Saved data entries
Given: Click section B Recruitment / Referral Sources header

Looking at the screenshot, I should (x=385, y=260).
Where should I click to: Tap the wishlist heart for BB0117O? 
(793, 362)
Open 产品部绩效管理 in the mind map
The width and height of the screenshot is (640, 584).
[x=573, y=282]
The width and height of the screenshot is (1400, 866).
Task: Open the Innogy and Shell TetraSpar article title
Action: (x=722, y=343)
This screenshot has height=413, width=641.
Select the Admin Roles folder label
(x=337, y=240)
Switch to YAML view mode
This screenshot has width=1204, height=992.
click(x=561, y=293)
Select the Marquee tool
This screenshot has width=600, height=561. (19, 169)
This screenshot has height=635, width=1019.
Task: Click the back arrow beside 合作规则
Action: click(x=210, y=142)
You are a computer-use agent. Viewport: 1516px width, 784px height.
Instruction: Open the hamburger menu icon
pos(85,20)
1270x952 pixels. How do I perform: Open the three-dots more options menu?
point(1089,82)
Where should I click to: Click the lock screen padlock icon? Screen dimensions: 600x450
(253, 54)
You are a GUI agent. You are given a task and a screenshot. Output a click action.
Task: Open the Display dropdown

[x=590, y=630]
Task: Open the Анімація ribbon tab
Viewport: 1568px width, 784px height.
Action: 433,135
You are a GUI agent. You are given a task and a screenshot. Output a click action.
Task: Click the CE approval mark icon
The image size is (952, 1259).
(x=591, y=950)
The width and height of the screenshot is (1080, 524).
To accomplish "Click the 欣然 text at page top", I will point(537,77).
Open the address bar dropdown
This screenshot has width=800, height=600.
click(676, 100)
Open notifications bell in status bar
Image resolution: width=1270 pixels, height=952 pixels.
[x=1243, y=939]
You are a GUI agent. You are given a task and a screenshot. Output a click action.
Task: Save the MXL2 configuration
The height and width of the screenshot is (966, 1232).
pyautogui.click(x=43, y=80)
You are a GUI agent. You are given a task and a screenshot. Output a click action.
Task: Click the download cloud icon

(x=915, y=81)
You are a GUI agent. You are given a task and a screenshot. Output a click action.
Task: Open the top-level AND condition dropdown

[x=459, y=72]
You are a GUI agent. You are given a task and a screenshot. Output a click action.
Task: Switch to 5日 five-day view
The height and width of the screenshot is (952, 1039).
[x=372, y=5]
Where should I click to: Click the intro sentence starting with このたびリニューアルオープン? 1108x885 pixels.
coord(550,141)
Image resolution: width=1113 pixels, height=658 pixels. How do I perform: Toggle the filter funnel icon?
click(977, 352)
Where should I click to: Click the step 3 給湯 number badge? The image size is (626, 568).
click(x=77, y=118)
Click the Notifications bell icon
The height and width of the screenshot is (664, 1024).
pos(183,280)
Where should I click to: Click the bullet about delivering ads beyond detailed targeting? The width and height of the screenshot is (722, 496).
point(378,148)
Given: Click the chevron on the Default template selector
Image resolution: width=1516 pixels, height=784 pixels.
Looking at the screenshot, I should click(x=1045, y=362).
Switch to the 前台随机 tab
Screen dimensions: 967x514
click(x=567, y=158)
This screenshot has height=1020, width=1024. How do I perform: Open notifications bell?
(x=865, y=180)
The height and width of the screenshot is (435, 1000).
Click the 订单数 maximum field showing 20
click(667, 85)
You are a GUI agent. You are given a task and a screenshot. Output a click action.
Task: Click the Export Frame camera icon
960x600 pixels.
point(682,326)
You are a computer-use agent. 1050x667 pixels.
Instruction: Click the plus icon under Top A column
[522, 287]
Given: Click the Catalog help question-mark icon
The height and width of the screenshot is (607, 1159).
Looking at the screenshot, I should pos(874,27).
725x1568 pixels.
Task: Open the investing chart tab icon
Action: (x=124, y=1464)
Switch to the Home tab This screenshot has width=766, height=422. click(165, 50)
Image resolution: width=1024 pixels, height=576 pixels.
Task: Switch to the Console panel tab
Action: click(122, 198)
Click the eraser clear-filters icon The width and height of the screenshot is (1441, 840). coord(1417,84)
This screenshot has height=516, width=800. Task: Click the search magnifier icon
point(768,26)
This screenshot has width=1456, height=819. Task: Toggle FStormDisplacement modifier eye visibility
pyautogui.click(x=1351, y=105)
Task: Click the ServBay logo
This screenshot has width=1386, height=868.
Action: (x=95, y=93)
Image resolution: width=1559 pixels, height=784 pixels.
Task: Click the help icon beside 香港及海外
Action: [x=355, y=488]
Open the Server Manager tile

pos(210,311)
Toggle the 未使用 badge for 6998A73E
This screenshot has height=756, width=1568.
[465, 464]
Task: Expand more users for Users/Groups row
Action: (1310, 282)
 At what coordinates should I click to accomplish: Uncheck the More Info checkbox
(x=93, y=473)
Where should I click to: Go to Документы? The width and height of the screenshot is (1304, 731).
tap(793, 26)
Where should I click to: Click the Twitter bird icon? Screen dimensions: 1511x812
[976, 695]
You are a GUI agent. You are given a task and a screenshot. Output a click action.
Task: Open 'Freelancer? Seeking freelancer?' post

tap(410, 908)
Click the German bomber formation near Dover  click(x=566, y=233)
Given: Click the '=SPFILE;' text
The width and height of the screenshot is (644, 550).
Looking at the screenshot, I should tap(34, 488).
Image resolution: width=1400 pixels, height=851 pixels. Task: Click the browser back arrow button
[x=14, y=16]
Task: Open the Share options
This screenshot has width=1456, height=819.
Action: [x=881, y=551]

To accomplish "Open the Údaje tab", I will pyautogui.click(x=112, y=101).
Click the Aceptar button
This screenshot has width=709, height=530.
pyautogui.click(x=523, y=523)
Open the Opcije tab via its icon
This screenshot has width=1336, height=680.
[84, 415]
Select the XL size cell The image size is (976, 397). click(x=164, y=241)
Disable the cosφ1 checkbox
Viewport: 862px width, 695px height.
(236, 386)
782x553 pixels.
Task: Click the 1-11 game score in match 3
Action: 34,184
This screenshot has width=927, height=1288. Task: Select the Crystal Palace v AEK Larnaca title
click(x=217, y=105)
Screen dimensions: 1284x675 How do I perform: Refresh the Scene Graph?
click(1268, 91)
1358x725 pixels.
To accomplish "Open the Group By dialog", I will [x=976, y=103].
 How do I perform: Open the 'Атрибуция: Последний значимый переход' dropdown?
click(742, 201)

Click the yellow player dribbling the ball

__EXERCISE AIM__
Recast all of the entries above as a Markdown table with two columns, Row and Line. Each nonblank line gets its own numbered row, and blank lines are left out.

__REPLY TO THE TASK__
| Row | Line |
|---|---|
| 1 | Given: Click section B Recruitment / Referral Sources header |
| 2 | Looking at the screenshot, I should (x=385, y=260). |
| 3 | Where should I click to: Tap the wishlist heart for BB0117O?  |
| 4 | (793, 362) |
| 5 | Open 产品部绩效管理 in the mind map |
| 6 | The width and height of the screenshot is (640, 584). |
| 7 | [x=573, y=282] |
| 8 | The width and height of the screenshot is (1400, 866). |
| 9 | Task: Open the Innogy and Shell TetraSpar article title |
| 10 | Action: (x=722, y=343) |
| 11 | This screenshot has height=413, width=641. |
| 12 | Select the Admin Roles folder label |
| 13 | (x=337, y=240) |
| 14 | Switch to YAML view mode |
| 15 | This screenshot has width=1204, height=992. |
| 16 | click(x=561, y=293) |
| 17 | Select the Marquee tool |
| 18 | This screenshot has width=600, height=561. (19, 169) |
| 19 | This screenshot has height=635, width=1019. |
| 20 | Task: Click the back arrow beside 合作规则 |
| 21 | Action: click(x=210, y=142) |
| 22 | You are a computer-use agent. Viewport: 1516px width, 784px height. |
| 23 | Instruction: Open the hamburger menu icon |
| 24 | pos(85,20) |
| 25 | 1270x952 pixels. How do I perform: Open the three-dots more options menu? |
| 26 | point(1089,82) |
| 27 | Where should I click to: Click the lock screen padlock icon? Screen dimensions: 600x450 |
| 28 | (253, 54) |
| 29 | You are a GUI agent. You are given a task and a screenshot. Output a click action. |
| 30 | Task: Open the Display dropdown |
| 31 | [x=590, y=630] |
| 32 | Task: Open the Анімація ribbon tab |
| 33 | Viewport: 1568px width, 784px height. |
| 34 | Action: 433,135 |
| 35 | You are a GUI agent. You are given a task and a screenshot. Output a click action. |
| 36 | Task: Click the CE approval mark icon |
| 37 | The image size is (952, 1259). |
| 38 | (x=591, y=950) |
| 39 | The width and height of the screenshot is (1080, 524). |
| 40 | To accomplish "Click the 欣然 text at page top", I will point(537,77). |
| 41 | Open the address bar dropdown |
| 42 | This screenshot has width=800, height=600. |
| 43 | click(676, 100) |
| 44 | Open notifications bell in status bar |
| 45 | Image resolution: width=1270 pixels, height=952 pixels. |
| 46 | [x=1243, y=939] |
| 47 | You are a GUI agent. You are given a task and a screenshot. Output a click action. |
| 48 | Task: Save the MXL2 configuration |
| 49 | The height and width of the screenshot is (966, 1232). |
| 50 | pyautogui.click(x=43, y=80) |
| 51 | You are a GUI agent. You are given a task and a screenshot. Output a click action. |
| 52 | Task: Click the download cloud icon |
| 53 | (x=915, y=81) |
| 54 | You are a GUI agent. You are given a task and a screenshot. Output a click action. |
| 55 | Task: Open the top-level AND condition dropdown |
| 56 | [x=459, y=72] |
| 57 | You are a GUI agent. You are given a task and a screenshot. Output a click action. |
| 58 | Task: Switch to 5日 five-day view |
| 59 | The height and width of the screenshot is (952, 1039). |
| 60 | [x=372, y=5] |
| 61 | Where should I click to: Click the intro sentence starting with このたびリニューアルオープン? 1108x885 pixels. |
| 62 | coord(550,141) |
| 63 | Image resolution: width=1113 pixels, height=658 pixels. How do I perform: Toggle the filter funnel icon? |
| 64 | click(977, 352) |
| 65 | Where should I click to: Click the step 3 給湯 number badge? The image size is (626, 568). |
| 66 | click(x=77, y=118) |
| 67 | Click the Notifications bell icon |
| 68 | The height and width of the screenshot is (664, 1024). |
| 69 | pos(183,280) |
| 70 | Where should I click to: Click the bullet about delivering ads beyond detailed targeting? The width and height of the screenshot is (722, 496). |
| 71 | point(378,148) |
| 72 | Given: Click the chevron on the Default template selector |
| 73 | Image resolution: width=1516 pixels, height=784 pixels. |
| 74 | Looking at the screenshot, I should click(x=1045, y=362). |
| 75 | Switch to the 前台随机 tab |
| 76 | Screen dimensions: 967x514 |
| 77 | click(x=567, y=158) |
| 78 | This screenshot has height=1020, width=1024. How do I perform: Open notifications bell? |
| 79 | (x=865, y=180) |
| 80 | The height and width of the screenshot is (435, 1000). |
| 81 | Click the 订单数 maximum field showing 20 |
| 82 | click(667, 85) |
| 83 | You are a GUI agent. You are given a task and a screenshot. Output a click action. |
| 84 | Task: Click the Export Frame camera icon |
| 85 | 960x600 pixels. |
| 86 | point(682,326) |
| 87 | You are a computer-use agent. 1050x667 pixels. |
| 88 | Instruction: Click the plus icon under Top A column |
| 89 | [522, 287] |
| 90 | Given: Click the Catalog help question-mark icon |
| 91 | The height and width of the screenshot is (607, 1159). |
| 92 | Looking at the screenshot, I should pos(874,27). |
| 93 | 725x1568 pixels. |
| 94 | Task: Open the investing chart tab icon |
| 95 | Action: (x=124, y=1464) |
| 96 | Switch to the Home tab This screenshot has width=766, height=422. click(165, 50) |
| 97 | Image resolution: width=1024 pixels, height=576 pixels. |
| 98 | Task: Switch to the Console panel tab |
| 99 | Action: click(122, 198) |
| 100 | Click the eraser clear-filters icon The width and height of the screenshot is (1441, 840). coord(1417,84) |
| 101 | This screenshot has height=516, width=800. Task: Click the search magnifier icon |
| 102 | point(768,26) |
| 103 | This screenshot has width=1456, height=819. Task: Toggle FStormDisplacement modifier eye visibility |
| 104 | pyautogui.click(x=1351, y=105) |
| 105 | Task: Click the ServBay logo |
| 106 | This screenshot has width=1386, height=868. |
| 107 | Action: (x=95, y=93) |
| 108 | Image resolution: width=1559 pixels, height=784 pixels. |
| 109 | Task: Click the help icon beside 香港及海外 |
| 110 | Action: [x=355, y=488] |
| 111 | Open the Server Manager tile |
| 112 | pos(210,311) |
| 113 | Toggle the 未使用 badge for 6998A73E |
| 114 | This screenshot has height=756, width=1568. |
| 115 | [465, 464] |
| 116 | Task: Expand more users for Users/Groups row |
| 117 | Action: (1310, 282) |
| 118 |  At what coordinates should I click to accomplish: Uncheck the More Info checkbox |
| 119 | (x=93, y=473) |
| 120 | Where should I click to: Go to Документы? The width and height of the screenshot is (1304, 731). |
| 121 | tap(793, 26) |
| 122 | Where should I click to: Click the Twitter bird icon? Screen dimensions: 1511x812 |
| 123 | [976, 695] |
| 124 | You are a GUI agent. You are given a task and a screenshot. Output a click action. |
| 125 | Task: Open 'Freelancer? Seeking freelancer?' post |
| 126 | tap(410, 908) |
| 127 | Click the German bomber formation near Dover  click(x=566, y=233) |
| 128 | Given: Click the '=SPFILE;' text |
| 129 | The width and height of the screenshot is (644, 550). |
| 130 | Looking at the screenshot, I should tap(34, 488). |
| 131 | Image resolution: width=1400 pixels, height=851 pixels. Task: Click the browser back arrow button |
| 132 | [x=14, y=16] |
| 133 | Task: Open the Share options |
| 134 | This screenshot has width=1456, height=819. |
| 135 | Action: [x=881, y=551] |
| 136 | To accomplish "Open the Údaje tab", I will pyautogui.click(x=112, y=101). |
| 137 | Click the Aceptar button |
| 138 | This screenshot has width=709, height=530. |
| 139 | pyautogui.click(x=523, y=523) |
| 140 | Open the Opcije tab via its icon |
| 141 | This screenshot has width=1336, height=680. |
| 142 | [84, 415] |
| 143 | Select the XL size cell The image size is (976, 397). click(x=164, y=241) |
| 144 | Disable the cosφ1 checkbox |
| 145 | Viewport: 862px width, 695px height. |
| 146 | (236, 386) |
| 147 | 782x553 pixels. |
| 148 | Task: Click the 1-11 game score in match 3 |
| 149 | Action: 34,184 |
| 150 | This screenshot has width=927, height=1288. Task: Select the Crystal Palace v AEK Larnaca title |
| 151 | click(x=217, y=105) |
| 152 | Screen dimensions: 1284x675 How do I perform: Refresh the Scene Graph? |
| 153 | click(1268, 91) |
| 154 | 1358x725 pixels. |
| 155 | To accomplish "Open the Group By dialog", I will [x=976, y=103]. |
| 156 |  How do I perform: Open the 'Атрибуция: Последний значимый переход' dropdown? |
| 157 | click(742, 201) |
| 158 | Click the yellow player dribbling the ball |